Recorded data
==========

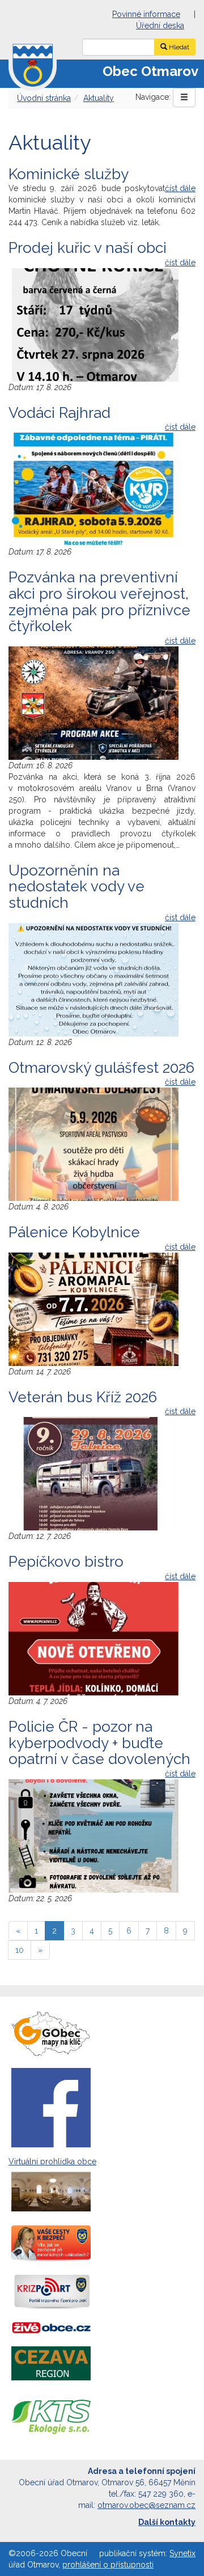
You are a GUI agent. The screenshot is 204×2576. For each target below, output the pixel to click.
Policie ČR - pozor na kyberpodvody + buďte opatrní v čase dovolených (99, 1742)
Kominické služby (68, 174)
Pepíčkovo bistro (66, 1561)
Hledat (178, 47)
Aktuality (98, 98)
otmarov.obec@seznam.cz (146, 2505)
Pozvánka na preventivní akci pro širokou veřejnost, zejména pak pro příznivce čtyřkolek (99, 602)
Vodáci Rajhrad (59, 412)
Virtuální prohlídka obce (52, 2161)
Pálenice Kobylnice (74, 1232)
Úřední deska (160, 25)
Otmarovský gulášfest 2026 (101, 1067)
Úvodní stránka (44, 98)
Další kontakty (167, 2522)
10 (19, 1950)
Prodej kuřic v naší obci (87, 247)
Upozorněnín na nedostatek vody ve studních (76, 886)
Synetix (182, 2553)
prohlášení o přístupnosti (108, 2564)
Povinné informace (146, 14)
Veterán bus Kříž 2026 (82, 1397)
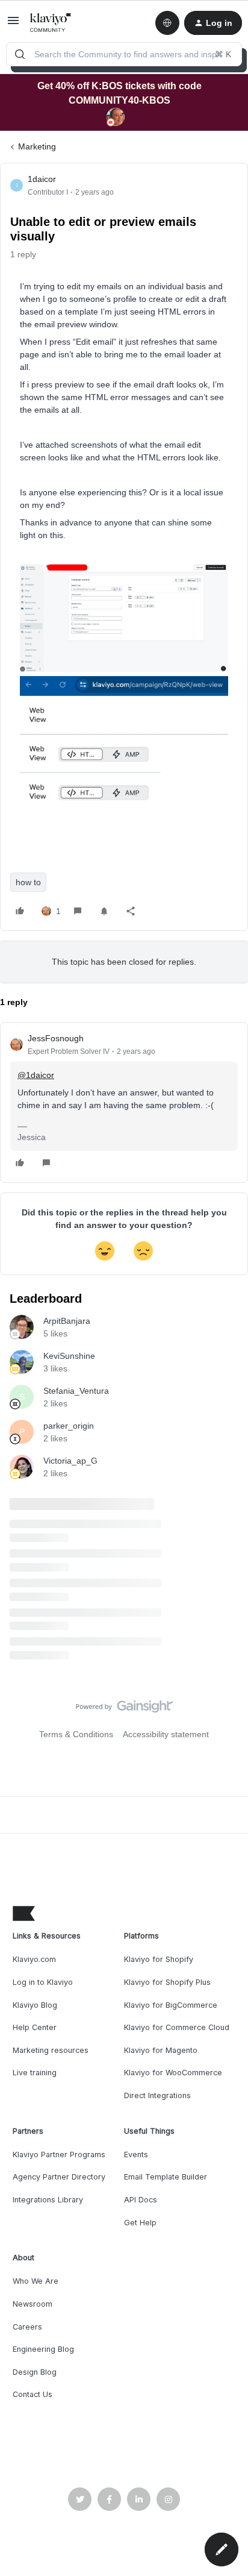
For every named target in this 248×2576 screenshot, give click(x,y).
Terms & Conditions (76, 1734)
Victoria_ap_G (70, 1460)
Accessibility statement (166, 1734)
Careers (27, 2326)
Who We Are (35, 2281)
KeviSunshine (69, 1356)
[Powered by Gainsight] (124, 1709)
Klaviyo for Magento (160, 2050)
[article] (124, 1102)
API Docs (140, 2199)
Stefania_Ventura (76, 1391)
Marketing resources (50, 2050)
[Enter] (20, 54)
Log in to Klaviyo (43, 1982)
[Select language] (167, 23)
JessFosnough (56, 1038)
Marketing (37, 146)
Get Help (140, 2222)
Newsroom (32, 2303)
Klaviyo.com (34, 1959)
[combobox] (124, 54)
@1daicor (35, 1075)
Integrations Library (48, 2199)
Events (136, 2154)
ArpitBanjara (66, 1321)
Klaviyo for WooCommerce (173, 2072)
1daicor (42, 179)
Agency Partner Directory (59, 2176)
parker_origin (68, 1426)
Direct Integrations (157, 2095)
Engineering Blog (43, 2349)
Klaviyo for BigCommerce (170, 2005)
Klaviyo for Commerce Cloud (176, 2027)
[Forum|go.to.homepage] (51, 23)
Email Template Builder (165, 2176)
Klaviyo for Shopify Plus (167, 1982)
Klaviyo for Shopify (158, 1959)
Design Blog (35, 2372)
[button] (13, 25)
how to (28, 882)
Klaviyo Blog (35, 2005)
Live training (35, 2072)
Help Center (35, 2027)
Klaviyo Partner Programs (59, 2154)
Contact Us (32, 2394)
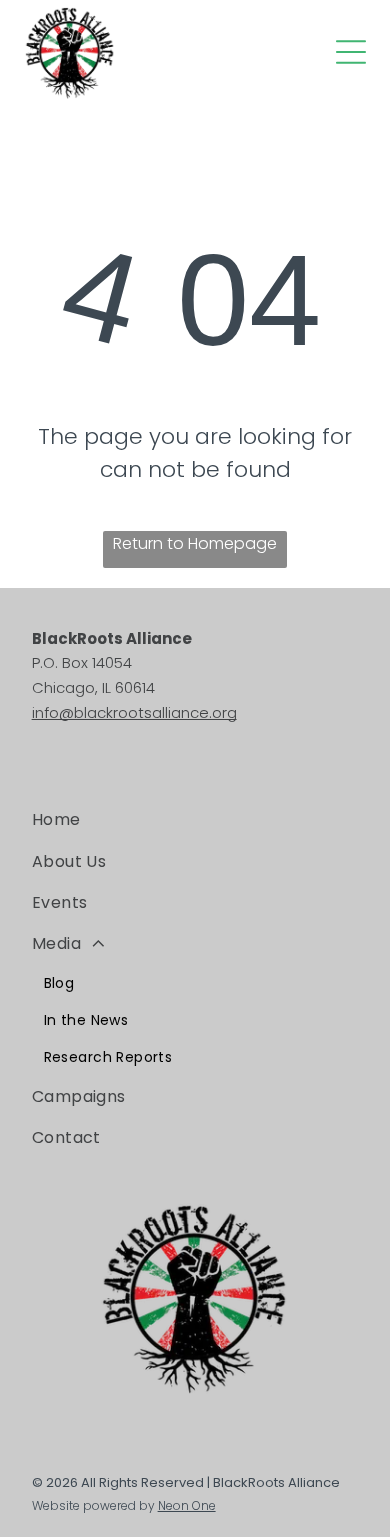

==========

* TASK OBJECTIVE
Repeat the data exactly. Pictures should not appear.

* WRITTEN SOLUTION
You are a GUI agent. The screenshot is 204×2576. For each target below, output the pixel to click.
Policie ČR - pozor na kyberpodvody + buďte opatrní v čase dovolených (99, 1742)
Kominické služby (68, 174)
Pepíčkovo bistro (66, 1561)
Hledat (178, 47)
Aktuality (98, 98)
otmarov.obec@seznam.cz (146, 2505)
Pozvánka na preventivní akci pro širokou veřejnost, zejména pak pro příznivce čtyřkolek (99, 602)
Vodáci Rajhrad (59, 412)
Virtuální prohlídka obce (52, 2161)
Pálenice Kobylnice (74, 1232)
Úřední deska (160, 25)
Otmarovský gulášfest 2026 (101, 1067)
Úvodní stránka (44, 98)
Další kontakty (167, 2522)
10 (19, 1950)
Prodej kuřic v naší obci (87, 247)
Upozorněnín na nedostatek vody ve studních (76, 886)
Synetix (182, 2553)
prohlášení o přístupnosti (108, 2564)
Povinné informace (146, 14)
Veterán bus Kříž 2026 (82, 1397)
For every named target in this 248×2576 screenshot, give click(x,y).
Terms & Conditions (76, 1734)
Victoria_ap_G (70, 1460)
Accessibility statement (166, 1734)
Careers (27, 2326)
Who We Are (35, 2281)
KeviSunshine (69, 1356)
[Powered by Gainsight] (124, 1709)
Klaviyo for Magento (160, 2050)
[article] (124, 1102)
API Docs (140, 2199)
Stefania_Ventura (76, 1391)
Marketing resources (50, 2050)
[Enter] (20, 54)
Log in to Klaviyo (43, 1982)
[Select language] (167, 23)
JessFosnough (56, 1038)
Marketing (37, 146)
Get Help (140, 2222)
Newsroom (32, 2303)
Klaviyo.com (34, 1959)
[combobox] (124, 54)
@1daicor (35, 1075)
Integrations Library (48, 2199)
Events (136, 2154)
ArpitBanjara (66, 1321)
Klaviyo for WooCommerce (173, 2072)
1daicor (42, 179)
Agency Partner Directory (59, 2176)
parker_origin (68, 1426)
Direct Integrations (157, 2095)
Engineering Blog (43, 2349)
Klaviyo for BigCommerce (170, 2005)
Klaviyo for Commerce Cloud (176, 2027)
[Forum|go.to.homepage] (51, 23)
Email Template Builder (165, 2176)
Klaviyo for Shopify Plus (167, 1982)
Klaviyo for Shopify (158, 1959)
Design Blog (35, 2372)
[button] (13, 25)
how to (28, 882)
Klaviyo Blog (35, 2005)
Live training (35, 2072)
Help Center (35, 2027)
Klaviyo Partner Programs (59, 2154)
Contact Us (32, 2394)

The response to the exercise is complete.